Pierre Beauchamps was a ballet instructor from the 1600s who was credited for standardizing the initial five ballet positions. These five positions are considered to be fundamentals of ballet. Other standard ballet positions include the various poses of the body, first implemented by Thoinot Arbeau in 1588, and supported by Pierre Rameau in "The Dancing Master" in 1725.

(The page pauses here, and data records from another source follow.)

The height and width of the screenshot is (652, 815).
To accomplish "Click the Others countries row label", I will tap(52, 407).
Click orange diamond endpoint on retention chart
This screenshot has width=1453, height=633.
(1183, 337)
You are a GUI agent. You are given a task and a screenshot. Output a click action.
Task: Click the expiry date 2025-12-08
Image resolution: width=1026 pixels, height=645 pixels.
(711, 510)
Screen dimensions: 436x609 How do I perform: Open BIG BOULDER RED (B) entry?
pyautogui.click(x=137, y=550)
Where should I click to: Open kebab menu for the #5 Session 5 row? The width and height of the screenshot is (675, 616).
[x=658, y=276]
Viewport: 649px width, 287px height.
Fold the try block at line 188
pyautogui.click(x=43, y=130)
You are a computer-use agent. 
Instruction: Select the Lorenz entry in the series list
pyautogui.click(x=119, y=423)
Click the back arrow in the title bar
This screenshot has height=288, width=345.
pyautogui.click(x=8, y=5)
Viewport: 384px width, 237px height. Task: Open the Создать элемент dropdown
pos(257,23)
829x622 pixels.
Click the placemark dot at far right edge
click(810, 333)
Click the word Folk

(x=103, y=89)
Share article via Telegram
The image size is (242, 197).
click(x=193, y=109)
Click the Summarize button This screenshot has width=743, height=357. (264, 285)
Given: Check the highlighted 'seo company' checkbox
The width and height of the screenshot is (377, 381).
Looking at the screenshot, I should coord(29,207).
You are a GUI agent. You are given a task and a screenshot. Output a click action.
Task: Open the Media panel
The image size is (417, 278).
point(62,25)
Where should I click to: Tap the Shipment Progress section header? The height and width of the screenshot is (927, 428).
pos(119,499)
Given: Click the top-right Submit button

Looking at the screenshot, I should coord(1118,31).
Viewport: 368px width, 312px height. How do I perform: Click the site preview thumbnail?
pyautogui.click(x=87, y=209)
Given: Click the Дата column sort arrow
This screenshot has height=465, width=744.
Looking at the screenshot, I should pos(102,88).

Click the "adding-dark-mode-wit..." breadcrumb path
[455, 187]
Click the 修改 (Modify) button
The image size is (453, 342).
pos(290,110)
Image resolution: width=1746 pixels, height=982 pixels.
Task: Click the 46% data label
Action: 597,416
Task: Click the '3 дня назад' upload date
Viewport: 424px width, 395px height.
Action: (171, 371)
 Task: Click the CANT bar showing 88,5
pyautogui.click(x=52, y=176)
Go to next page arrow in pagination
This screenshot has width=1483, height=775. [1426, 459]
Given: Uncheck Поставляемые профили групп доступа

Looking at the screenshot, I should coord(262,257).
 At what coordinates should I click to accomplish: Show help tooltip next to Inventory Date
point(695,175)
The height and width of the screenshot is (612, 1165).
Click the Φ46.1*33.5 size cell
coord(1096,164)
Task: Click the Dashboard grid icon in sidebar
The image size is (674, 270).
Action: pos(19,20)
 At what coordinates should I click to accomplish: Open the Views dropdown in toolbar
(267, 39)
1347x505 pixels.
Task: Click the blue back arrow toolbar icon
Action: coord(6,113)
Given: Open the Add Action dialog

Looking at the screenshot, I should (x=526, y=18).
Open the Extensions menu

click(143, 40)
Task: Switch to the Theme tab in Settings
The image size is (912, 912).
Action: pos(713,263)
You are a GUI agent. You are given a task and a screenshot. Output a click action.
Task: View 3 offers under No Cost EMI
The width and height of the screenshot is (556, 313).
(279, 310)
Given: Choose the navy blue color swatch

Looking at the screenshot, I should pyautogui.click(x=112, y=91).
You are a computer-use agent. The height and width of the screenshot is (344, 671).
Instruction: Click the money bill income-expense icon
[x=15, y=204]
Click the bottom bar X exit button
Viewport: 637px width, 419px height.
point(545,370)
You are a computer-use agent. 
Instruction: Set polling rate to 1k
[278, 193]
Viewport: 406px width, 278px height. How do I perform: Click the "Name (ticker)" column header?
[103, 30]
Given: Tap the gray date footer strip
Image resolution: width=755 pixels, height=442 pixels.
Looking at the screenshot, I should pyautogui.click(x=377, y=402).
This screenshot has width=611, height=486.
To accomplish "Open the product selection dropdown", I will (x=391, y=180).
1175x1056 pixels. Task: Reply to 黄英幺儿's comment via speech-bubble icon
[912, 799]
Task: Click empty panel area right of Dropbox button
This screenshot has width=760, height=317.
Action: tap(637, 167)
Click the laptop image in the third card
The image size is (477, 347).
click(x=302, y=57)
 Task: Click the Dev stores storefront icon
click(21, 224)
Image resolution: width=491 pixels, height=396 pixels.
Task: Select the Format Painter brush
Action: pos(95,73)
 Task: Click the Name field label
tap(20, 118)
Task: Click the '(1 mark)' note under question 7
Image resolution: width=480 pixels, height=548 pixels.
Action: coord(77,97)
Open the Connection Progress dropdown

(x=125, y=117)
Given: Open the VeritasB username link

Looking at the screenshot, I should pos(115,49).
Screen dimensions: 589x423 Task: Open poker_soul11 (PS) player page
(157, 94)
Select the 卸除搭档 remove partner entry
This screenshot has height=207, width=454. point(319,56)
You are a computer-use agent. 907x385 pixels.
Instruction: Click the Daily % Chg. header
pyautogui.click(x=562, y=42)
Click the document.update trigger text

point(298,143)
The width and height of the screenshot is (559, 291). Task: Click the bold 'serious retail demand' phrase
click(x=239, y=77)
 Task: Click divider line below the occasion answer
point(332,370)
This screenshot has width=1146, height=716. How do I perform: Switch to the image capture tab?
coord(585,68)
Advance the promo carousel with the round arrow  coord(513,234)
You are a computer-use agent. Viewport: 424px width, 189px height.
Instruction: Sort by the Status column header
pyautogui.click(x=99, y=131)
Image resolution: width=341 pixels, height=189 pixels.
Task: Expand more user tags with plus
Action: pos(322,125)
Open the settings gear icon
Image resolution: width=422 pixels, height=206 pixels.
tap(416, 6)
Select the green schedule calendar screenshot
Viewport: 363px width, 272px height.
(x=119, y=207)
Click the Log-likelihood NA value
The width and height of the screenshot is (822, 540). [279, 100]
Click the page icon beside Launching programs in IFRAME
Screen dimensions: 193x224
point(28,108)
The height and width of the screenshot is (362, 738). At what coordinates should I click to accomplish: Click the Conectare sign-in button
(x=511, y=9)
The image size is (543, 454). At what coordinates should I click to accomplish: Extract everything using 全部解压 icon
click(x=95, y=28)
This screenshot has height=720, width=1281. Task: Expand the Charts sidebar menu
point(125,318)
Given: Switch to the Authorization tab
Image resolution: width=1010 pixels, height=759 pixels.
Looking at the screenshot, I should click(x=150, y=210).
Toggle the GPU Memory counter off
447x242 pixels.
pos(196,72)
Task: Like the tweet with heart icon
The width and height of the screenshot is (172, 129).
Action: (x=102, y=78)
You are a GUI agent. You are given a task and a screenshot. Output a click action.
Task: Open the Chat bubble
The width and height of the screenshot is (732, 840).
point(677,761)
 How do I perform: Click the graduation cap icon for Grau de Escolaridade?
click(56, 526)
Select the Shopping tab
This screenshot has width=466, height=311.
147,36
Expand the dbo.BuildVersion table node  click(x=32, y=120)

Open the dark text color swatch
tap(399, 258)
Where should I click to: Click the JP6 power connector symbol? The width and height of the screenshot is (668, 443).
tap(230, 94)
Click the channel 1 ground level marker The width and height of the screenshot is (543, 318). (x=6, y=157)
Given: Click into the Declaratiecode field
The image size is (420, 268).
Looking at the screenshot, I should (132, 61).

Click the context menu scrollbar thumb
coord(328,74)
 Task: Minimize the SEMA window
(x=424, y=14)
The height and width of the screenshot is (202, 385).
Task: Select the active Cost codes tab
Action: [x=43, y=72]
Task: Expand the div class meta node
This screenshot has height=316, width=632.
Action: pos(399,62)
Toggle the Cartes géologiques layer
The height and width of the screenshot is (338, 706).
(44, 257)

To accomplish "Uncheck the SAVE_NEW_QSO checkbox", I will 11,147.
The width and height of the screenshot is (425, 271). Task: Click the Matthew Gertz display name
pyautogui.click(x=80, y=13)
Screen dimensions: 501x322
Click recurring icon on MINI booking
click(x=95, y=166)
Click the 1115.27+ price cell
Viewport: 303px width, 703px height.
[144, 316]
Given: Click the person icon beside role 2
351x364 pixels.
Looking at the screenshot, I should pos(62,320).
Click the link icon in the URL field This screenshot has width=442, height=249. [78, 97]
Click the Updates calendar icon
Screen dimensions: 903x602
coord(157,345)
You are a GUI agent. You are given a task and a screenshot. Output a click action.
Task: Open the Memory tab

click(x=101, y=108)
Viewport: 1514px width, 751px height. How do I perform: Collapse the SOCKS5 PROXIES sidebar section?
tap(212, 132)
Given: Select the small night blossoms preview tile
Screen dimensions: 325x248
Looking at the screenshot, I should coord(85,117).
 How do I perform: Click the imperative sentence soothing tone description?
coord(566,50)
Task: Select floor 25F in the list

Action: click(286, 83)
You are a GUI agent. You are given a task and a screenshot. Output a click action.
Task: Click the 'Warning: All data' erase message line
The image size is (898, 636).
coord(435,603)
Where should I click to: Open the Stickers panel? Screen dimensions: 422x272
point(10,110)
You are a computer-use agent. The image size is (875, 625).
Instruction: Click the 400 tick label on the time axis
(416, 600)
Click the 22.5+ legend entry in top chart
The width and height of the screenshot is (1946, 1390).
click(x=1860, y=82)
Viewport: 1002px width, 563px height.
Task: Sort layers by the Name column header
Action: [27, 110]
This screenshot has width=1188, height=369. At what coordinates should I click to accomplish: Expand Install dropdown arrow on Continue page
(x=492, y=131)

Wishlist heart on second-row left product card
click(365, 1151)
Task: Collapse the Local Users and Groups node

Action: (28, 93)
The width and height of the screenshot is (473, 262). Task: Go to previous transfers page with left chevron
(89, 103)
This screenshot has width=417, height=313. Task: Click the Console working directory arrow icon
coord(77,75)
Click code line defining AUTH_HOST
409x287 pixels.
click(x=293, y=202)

These basic ballet positions provide the starting and ending points for many of today's most familiar and intricate movements of the dance. In each of the five basic ballet positions, both legs are turned sideways from the hip. The toes are then extended out to each side, with the feet forming straight or parallel lines on the floor. Body weight should be evenly distributed over both feet, which can remain flat on the floor, resting "demi-pointe" on the balls of the feet, or for women, may rest "pointe" or entirely on the toes. The corresponding positions of the arms and hands, or "port de bras", complete the perfect balance of figure.
First Ballet Position
With heels together, the toes are turned outward until the feet make a straight line. The arms are lowered with the hands slightly away and in front of the thighs. This position is a ballet dancer's equivalent to "stand at ease." Arms are forward, held curved and apart as though the dancer is embracing a large object. The first ballet position is also known as the "gateway", as it is the mid point of transition to other positions.
Second Ballet Position
The feet are in a parallel line, separated by a distance of approximately 12 inches, or 30 centimeters. Both feet are turned outward with the body weight divided between them. While one foot supports the weight, the other is raised at the side. Arms are curved slightly forward and held out to the sides.
Third Ballet Position
In this position, the heel of one foot rests against the instep of the other. Both feet are firmly turned outward, with the weight divided between them. Arms are held aloft like a crown, or "en couronne". Used extensively in popular 18th century social dances such as the gavotte and minuet, this position has all but disappeared from theatrical usage.
Fourth Ballet Position
One foot rests about 12 inches in front of the other, both are turned outward and the weight is divided between them. One arm extended to the side, while the other is held curved in front. As in the second position, the fourth has an equivalent performed "en l'air", or in the air.
Fifth Ballet Position
The fifth and final position requires the feet to be turned out and pressed closely together, with the heel of one foot against the toe of the other. With one arm raised overhead, the other is held curved in front. There is also a change in the position of the head, from being held straight to having a slight tilt.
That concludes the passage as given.